Jeannette R. Ickovics

T32s

Posted on January 14, 2008

Jeannette R. Ickovics (bio) describes a tactical approach to getting and running training grants.


T32s, training grants, are really important; my postdoctoral colleagues have been among my closest colleagues at this point in my career. I think the perfect time for a T32 or maybe a good time to think about a T32 is somewhere early- to mid-career or maybe squarely in mid-career.

T32s are important for bringing doctoral students in and postdoctoral students, and in many institutions that’s highly valued and considered a gold star on your record if you can be bringing those training slots in. The down side is there’s no salary support on a T32, so you do need to have some other sources of support on research grants that will permit you the freedom and flexibility to then do a T32. So I think they can’t be too early in your career, and you wouldn’t be probably competitive too early in your career.

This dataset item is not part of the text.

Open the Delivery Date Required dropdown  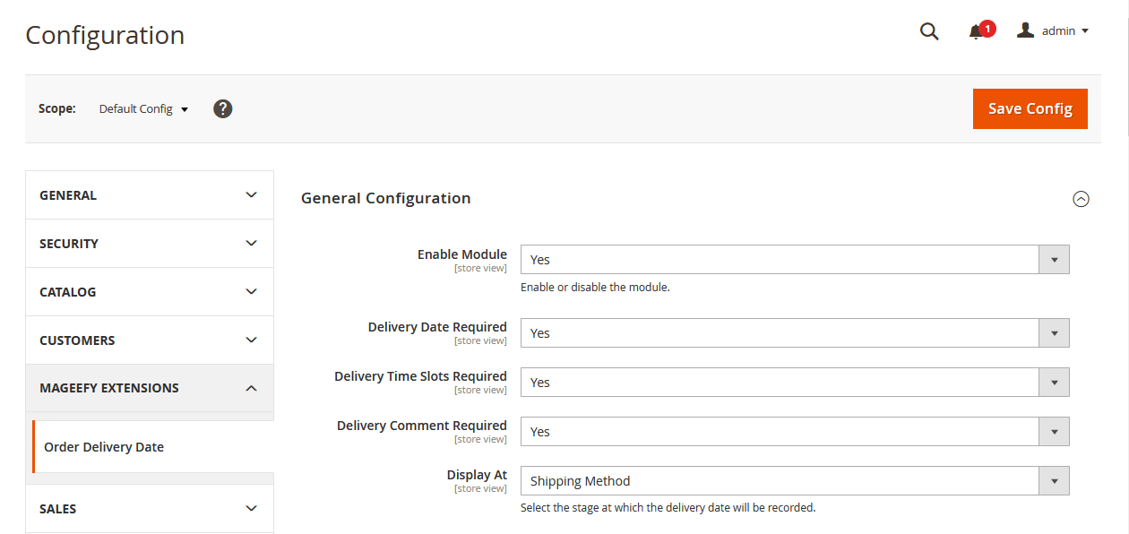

Once you have a T32 I think where the advantages really come from those relationships that develop, and you move from being a mentored person to mentoring others. And there’s certainly value in that. I have been very fortunate to have a number of wonderful pre-and postdoctoral fellows with whom I’ve been able to publish a lot, and I think it’s really important to share that partnership and recognize that it is a true collaboration. So often with fellows a first thing that they might do is run analyses for papers, and we both are co-authors on that along with the team. Very quickly I give fellows the opportunity to take the lead on papers.

We use a method on our research team, sort of a multi- phase process beginning with a concept sheet. And we write these two-page concept sheets, and anybody on the team can do them from an undergraduate through a graduate student or a postdoctoral fellow, a faculty member, or senior colleague. And what we do is we write a concept sheet, it goes to a committee, and it’s a way of clarifying ideas before getting too deeply invested in any one train of thought. It also is a way of giving everybody equal opportunity to be a first author or a co-author on a set of papers. It also is a way to preclude overlap of ideas so as a new fellow comes in, one of the first things we give them is a list of all the concept sheets and papers that have been written or are being actively worked on.

So there are a lot of advantages: it goes through a committee, it gets tossed around very early phase, and the ideas get developed, somebody says “Oh well rather than do that approach, or in addition that approach, how about add this set of variables that will really bridge this area or a more sophisticated analytic technique,” and so forth. And once those are approved by the team, then the paper-writing moves forward.

I hold myself to the same standards as my pre- and postdoctoral fellows and other colleagues, and that is you can only have one concept sheet open at a time, so that you have to follow through, get the paper completed and submitted. And at the point where the paper is submitted, then you can do the next concept sheet. And what we hope is that it creates a sense of responsibility and also some motivation for getting things completed, so you can get the next one up and running.